**TASK DESCRIPTION:** Print every line of the data exactly as shown.

Collected data entries:

"""

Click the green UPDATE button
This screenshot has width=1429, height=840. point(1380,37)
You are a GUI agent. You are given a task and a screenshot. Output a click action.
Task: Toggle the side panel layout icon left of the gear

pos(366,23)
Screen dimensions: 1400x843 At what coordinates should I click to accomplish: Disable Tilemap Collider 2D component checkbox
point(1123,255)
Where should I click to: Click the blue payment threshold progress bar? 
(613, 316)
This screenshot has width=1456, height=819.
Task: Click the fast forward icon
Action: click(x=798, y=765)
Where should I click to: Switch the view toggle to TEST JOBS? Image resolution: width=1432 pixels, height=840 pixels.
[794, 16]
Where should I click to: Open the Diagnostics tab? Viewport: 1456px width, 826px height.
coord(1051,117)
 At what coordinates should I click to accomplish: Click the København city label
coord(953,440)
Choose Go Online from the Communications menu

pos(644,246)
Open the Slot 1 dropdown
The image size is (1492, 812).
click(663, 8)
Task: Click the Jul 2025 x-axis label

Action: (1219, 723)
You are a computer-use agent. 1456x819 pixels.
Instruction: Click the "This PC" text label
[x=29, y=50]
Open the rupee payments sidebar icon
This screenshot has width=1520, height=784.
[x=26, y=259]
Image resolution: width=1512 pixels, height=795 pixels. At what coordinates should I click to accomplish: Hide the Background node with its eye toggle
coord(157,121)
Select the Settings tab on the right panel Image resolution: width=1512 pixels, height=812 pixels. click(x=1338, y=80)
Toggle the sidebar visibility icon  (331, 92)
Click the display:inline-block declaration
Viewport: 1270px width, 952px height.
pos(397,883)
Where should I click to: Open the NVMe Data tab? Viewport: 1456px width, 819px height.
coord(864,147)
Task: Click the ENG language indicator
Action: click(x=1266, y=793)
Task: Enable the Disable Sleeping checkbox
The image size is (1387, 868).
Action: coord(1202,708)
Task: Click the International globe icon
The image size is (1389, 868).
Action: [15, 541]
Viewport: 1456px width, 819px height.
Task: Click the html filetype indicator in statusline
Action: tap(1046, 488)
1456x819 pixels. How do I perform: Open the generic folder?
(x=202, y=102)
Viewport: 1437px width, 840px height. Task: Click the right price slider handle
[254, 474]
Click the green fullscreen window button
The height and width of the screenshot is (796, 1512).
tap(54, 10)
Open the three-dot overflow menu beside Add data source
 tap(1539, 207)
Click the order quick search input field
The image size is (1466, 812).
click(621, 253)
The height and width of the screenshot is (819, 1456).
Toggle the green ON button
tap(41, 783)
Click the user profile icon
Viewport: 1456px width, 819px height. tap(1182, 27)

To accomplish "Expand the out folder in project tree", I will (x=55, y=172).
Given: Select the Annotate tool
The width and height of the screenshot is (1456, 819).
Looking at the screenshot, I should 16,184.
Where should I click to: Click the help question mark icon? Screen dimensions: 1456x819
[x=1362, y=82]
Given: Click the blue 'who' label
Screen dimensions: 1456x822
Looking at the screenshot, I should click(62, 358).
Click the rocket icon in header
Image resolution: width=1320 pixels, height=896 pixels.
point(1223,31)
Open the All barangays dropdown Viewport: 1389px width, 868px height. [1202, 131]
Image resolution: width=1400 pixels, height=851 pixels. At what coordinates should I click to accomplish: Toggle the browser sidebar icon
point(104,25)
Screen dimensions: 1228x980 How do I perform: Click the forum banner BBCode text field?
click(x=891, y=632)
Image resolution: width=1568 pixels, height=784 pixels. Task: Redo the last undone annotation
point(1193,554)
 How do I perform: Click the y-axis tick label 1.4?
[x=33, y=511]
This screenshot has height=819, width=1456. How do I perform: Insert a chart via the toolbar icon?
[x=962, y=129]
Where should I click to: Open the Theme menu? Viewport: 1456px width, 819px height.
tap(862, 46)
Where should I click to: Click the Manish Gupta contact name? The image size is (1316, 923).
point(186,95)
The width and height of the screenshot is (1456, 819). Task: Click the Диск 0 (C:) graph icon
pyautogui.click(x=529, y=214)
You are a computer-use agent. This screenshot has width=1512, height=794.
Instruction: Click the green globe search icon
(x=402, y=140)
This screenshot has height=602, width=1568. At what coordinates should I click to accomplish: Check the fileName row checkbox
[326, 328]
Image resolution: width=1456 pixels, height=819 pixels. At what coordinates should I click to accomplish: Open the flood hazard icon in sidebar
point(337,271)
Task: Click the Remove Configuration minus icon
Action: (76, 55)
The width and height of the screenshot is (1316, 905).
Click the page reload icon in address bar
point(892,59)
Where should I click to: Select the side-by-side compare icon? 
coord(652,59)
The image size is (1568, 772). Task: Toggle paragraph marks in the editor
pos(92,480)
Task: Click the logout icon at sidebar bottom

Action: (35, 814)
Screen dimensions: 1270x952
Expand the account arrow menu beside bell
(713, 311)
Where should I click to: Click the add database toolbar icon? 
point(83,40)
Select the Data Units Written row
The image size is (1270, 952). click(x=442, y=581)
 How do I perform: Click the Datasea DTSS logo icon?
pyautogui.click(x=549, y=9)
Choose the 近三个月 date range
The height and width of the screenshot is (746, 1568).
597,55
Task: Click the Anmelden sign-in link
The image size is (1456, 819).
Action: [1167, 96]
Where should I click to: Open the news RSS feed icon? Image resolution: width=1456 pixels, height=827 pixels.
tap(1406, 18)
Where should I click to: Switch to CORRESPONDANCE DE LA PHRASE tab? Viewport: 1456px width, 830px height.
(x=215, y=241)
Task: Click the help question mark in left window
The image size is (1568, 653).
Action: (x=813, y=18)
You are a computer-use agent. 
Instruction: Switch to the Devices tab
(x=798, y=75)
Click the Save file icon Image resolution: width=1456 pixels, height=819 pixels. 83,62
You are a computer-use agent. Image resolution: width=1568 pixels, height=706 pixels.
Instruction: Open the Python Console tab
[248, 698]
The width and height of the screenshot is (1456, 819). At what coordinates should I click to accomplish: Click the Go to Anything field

"""

**WRITTEN RESPONSE:**
Click the green UPDATE button
This screenshot has width=1429, height=840. point(1380,37)
You are a GUI agent. You are given a task and a screenshot. Output a click action.
Task: Toggle the side panel layout icon left of the gear

pos(366,23)
Screen dimensions: 1400x843 At what coordinates should I click to accomplish: Disable Tilemap Collider 2D component checkbox
point(1123,255)
Where should I click to: Click the blue payment threshold progress bar? 
(613, 316)
This screenshot has width=1456, height=819.
Task: Click the fast forward icon
Action: click(x=798, y=765)
Where should I click to: Switch the view toggle to TEST JOBS? Image resolution: width=1432 pixels, height=840 pixels.
[794, 16]
Where should I click to: Open the Diagnostics tab? Viewport: 1456px width, 826px height.
coord(1051,117)
 At what coordinates should I click to accomplish: Click the København city label
coord(953,440)
Choose Go Online from the Communications menu

pos(644,246)
Open the Slot 1 dropdown
The image size is (1492, 812).
click(663, 8)
Task: Click the Jul 2025 x-axis label

Action: (1219, 723)
You are a computer-use agent. 1456x819 pixels.
Instruction: Click the "This PC" text label
[x=29, y=50]
Open the rupee payments sidebar icon
This screenshot has width=1520, height=784.
[x=26, y=259]
Image resolution: width=1512 pixels, height=795 pixels. At what coordinates should I click to accomplish: Hide the Background node with its eye toggle
coord(157,121)
Select the Settings tab on the right panel Image resolution: width=1512 pixels, height=812 pixels. click(x=1338, y=80)
Toggle the sidebar visibility icon  (331, 92)
Click the display:inline-block declaration
Viewport: 1270px width, 952px height.
pos(397,883)
Where should I click to: Open the NVMe Data tab? Viewport: 1456px width, 819px height.
coord(864,147)
Task: Click the ENG language indicator
Action: click(x=1266, y=793)
Task: Enable the Disable Sleeping checkbox
The image size is (1387, 868).
Action: coord(1202,708)
Task: Click the International globe icon
The image size is (1389, 868).
Action: [15, 541]
Viewport: 1456px width, 819px height.
Task: Click the html filetype indicator in statusline
Action: tap(1046, 488)
1456x819 pixels. How do I perform: Open the generic folder?
(x=202, y=102)
Viewport: 1437px width, 840px height. Task: Click the right price slider handle
[254, 474]
Click the green fullscreen window button
The height and width of the screenshot is (796, 1512).
tap(54, 10)
Open the three-dot overflow menu beside Add data source
 tap(1539, 207)
Click the order quick search input field
The image size is (1466, 812).
click(621, 253)
The height and width of the screenshot is (819, 1456).
Toggle the green ON button
tap(41, 783)
Click the user profile icon
Viewport: 1456px width, 819px height. tap(1182, 27)

To accomplish "Expand the out folder in project tree", I will (x=55, y=172).
Given: Select the Annotate tool
The width and height of the screenshot is (1456, 819).
Looking at the screenshot, I should 16,184.
Where should I click to: Click the help question mark icon? Screen dimensions: 1456x819
[x=1362, y=82]
Given: Click the blue 'who' label
Screen dimensions: 1456x822
Looking at the screenshot, I should click(62, 358).
Click the rocket icon in header
Image resolution: width=1320 pixels, height=896 pixels.
point(1223,31)
Open the All barangays dropdown Viewport: 1389px width, 868px height. [1202, 131]
Image resolution: width=1400 pixels, height=851 pixels. At what coordinates should I click to accomplish: Toggle the browser sidebar icon
point(104,25)
Screen dimensions: 1228x980 How do I perform: Click the forum banner BBCode text field?
click(x=891, y=632)
Image resolution: width=1568 pixels, height=784 pixels. Task: Redo the last undone annotation
point(1193,554)
 How do I perform: Click the y-axis tick label 1.4?
[x=33, y=511]
This screenshot has height=819, width=1456. How do I perform: Insert a chart via the toolbar icon?
[x=962, y=129]
Where should I click to: Open the Theme menu? Viewport: 1456px width, 819px height.
tap(862, 46)
Where should I click to: Click the Manish Gupta contact name? The image size is (1316, 923).
point(186,95)
The width and height of the screenshot is (1456, 819). Task: Click the Диск 0 (C:) graph icon
pyautogui.click(x=529, y=214)
You are a computer-use agent. This screenshot has width=1512, height=794.
Instruction: Click the green globe search icon
(x=402, y=140)
This screenshot has height=602, width=1568. At what coordinates should I click to accomplish: Check the fileName row checkbox
[326, 328]
Image resolution: width=1456 pixels, height=819 pixels. At what coordinates should I click to accomplish: Open the flood hazard icon in sidebar
point(337,271)
Task: Click the Remove Configuration minus icon
Action: (76, 55)
The width and height of the screenshot is (1316, 905).
Click the page reload icon in address bar
point(892,59)
Where should I click to: Select the side-by-side compare icon? 
coord(652,59)
The image size is (1568, 772). Task: Toggle paragraph marks in the editor
pos(92,480)
Task: Click the logout icon at sidebar bottom

Action: (35, 814)
Screen dimensions: 1270x952
Expand the account arrow menu beside bell
(713, 311)
Where should I click to: Click the add database toolbar icon? 
point(83,40)
Select the Data Units Written row
The image size is (1270, 952). click(x=442, y=581)
 How do I perform: Click the Datasea DTSS logo icon?
pyautogui.click(x=549, y=9)
Choose the 近三个月 date range
The height and width of the screenshot is (746, 1568).
597,55
Task: Click the Anmelden sign-in link
The image size is (1456, 819).
Action: [1167, 96]
Where should I click to: Open the news RSS feed icon? Image resolution: width=1456 pixels, height=827 pixels.
tap(1406, 18)
Where should I click to: Switch to CORRESPONDANCE DE LA PHRASE tab? Viewport: 1456px width, 830px height.
(x=215, y=241)
Task: Click the help question mark in left window
The image size is (1568, 653).
Action: (x=813, y=18)
You are a computer-use agent. 
Instruction: Switch to the Devices tab
(x=798, y=75)
Click the Save file icon Image resolution: width=1456 pixels, height=819 pixels. 83,62
You are a computer-use agent. Image resolution: width=1568 pixels, height=706 pixels.
Instruction: Open the Python Console tab
[248, 698]
The width and height of the screenshot is (1456, 819). At what coordinates should I click to accomplish: Click the Go to Anything field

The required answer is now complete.